The problem –
Below are the entries; transcribe them exactly and drop every picture.
++++ Stored data ++++
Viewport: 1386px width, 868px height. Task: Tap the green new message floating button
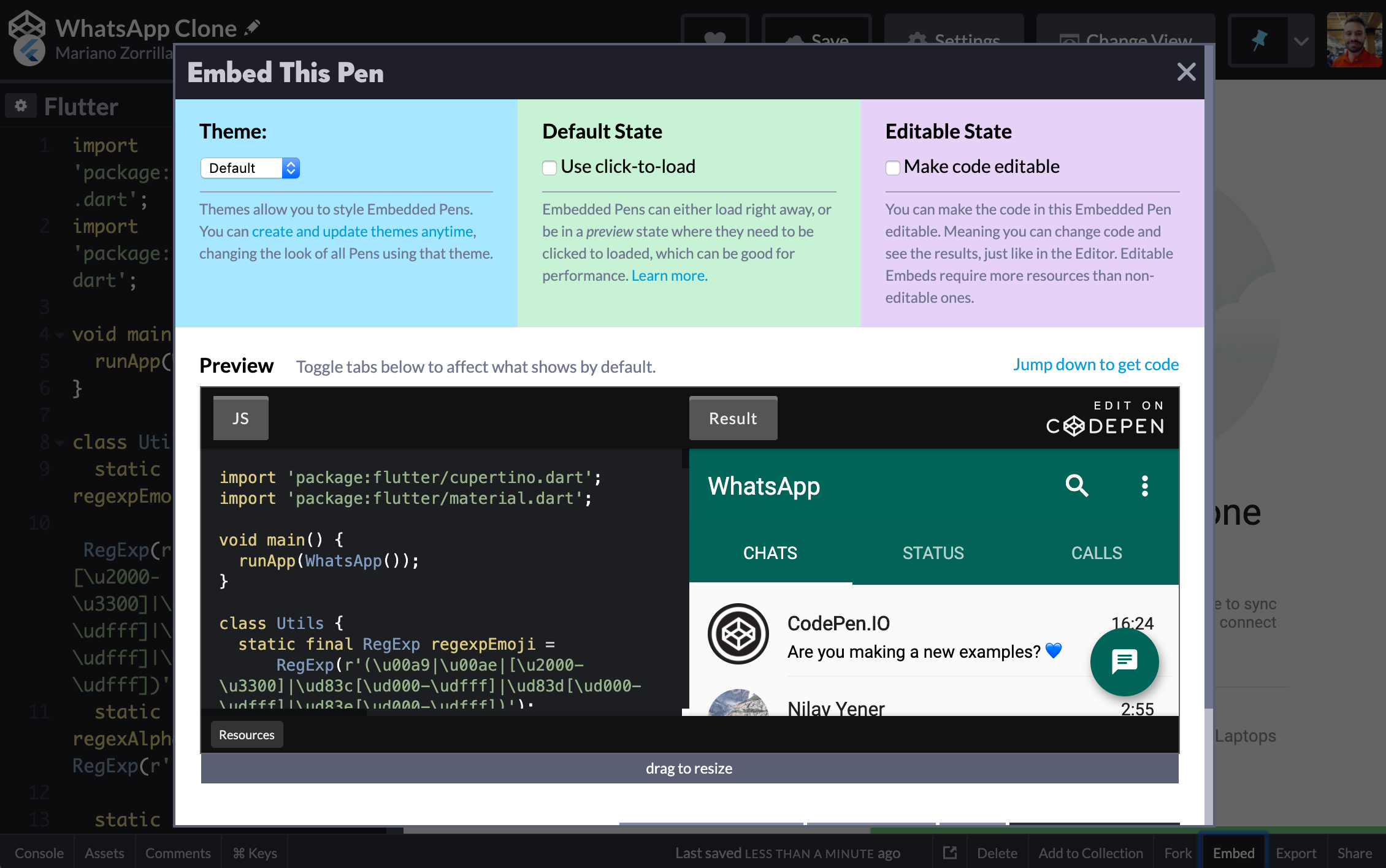point(1124,661)
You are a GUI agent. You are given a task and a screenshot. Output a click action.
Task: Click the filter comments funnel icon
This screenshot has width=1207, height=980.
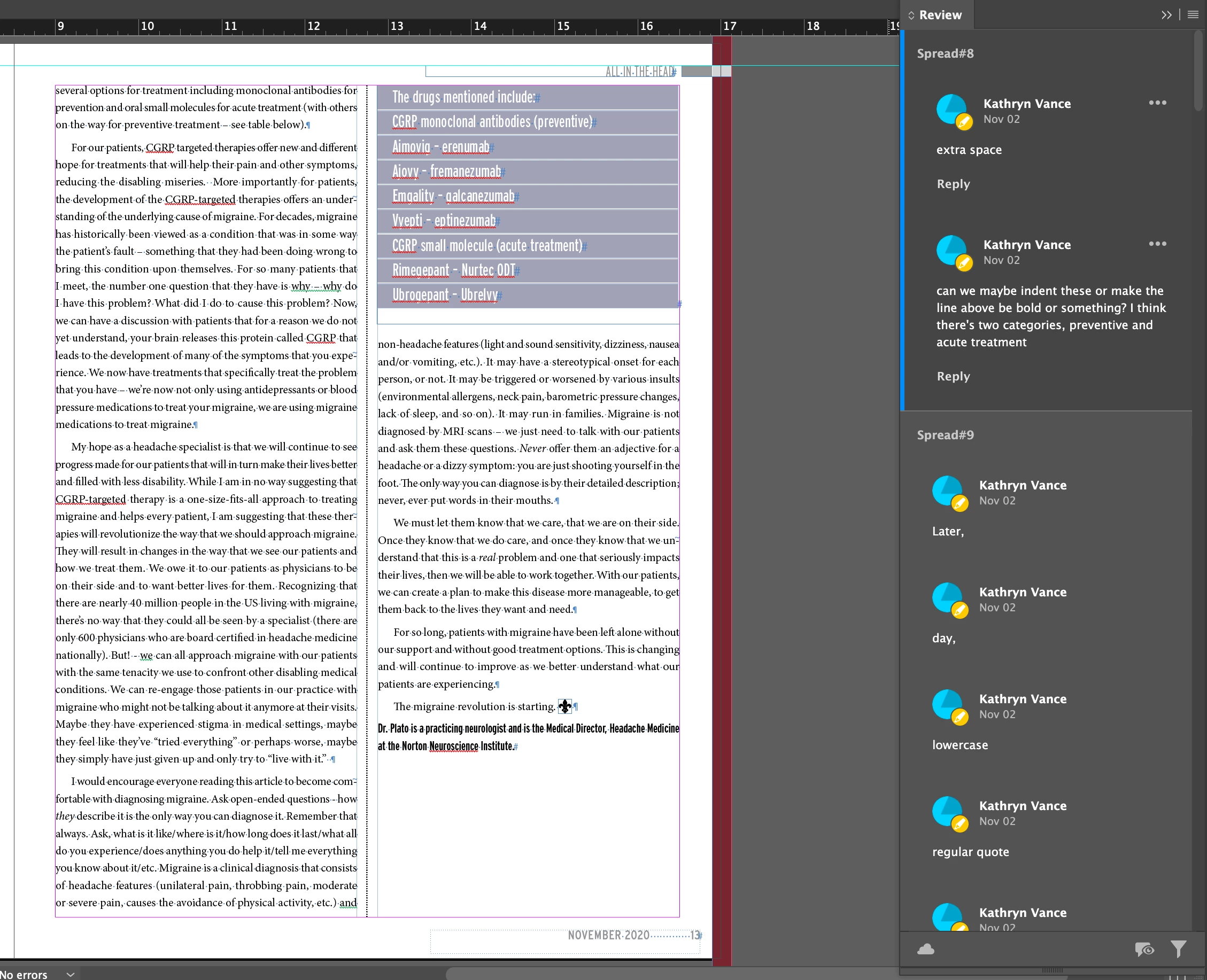pos(1178,949)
++++
Exercise result –
Viewport: 1386px width, 868px height. Task: Tap the green new message floating button
point(1124,661)
You are a GUI agent. You are given a task and a screenshot. Output a click action.
Task: Click the filter comments funnel icon
This screenshot has width=1207, height=980.
pos(1178,949)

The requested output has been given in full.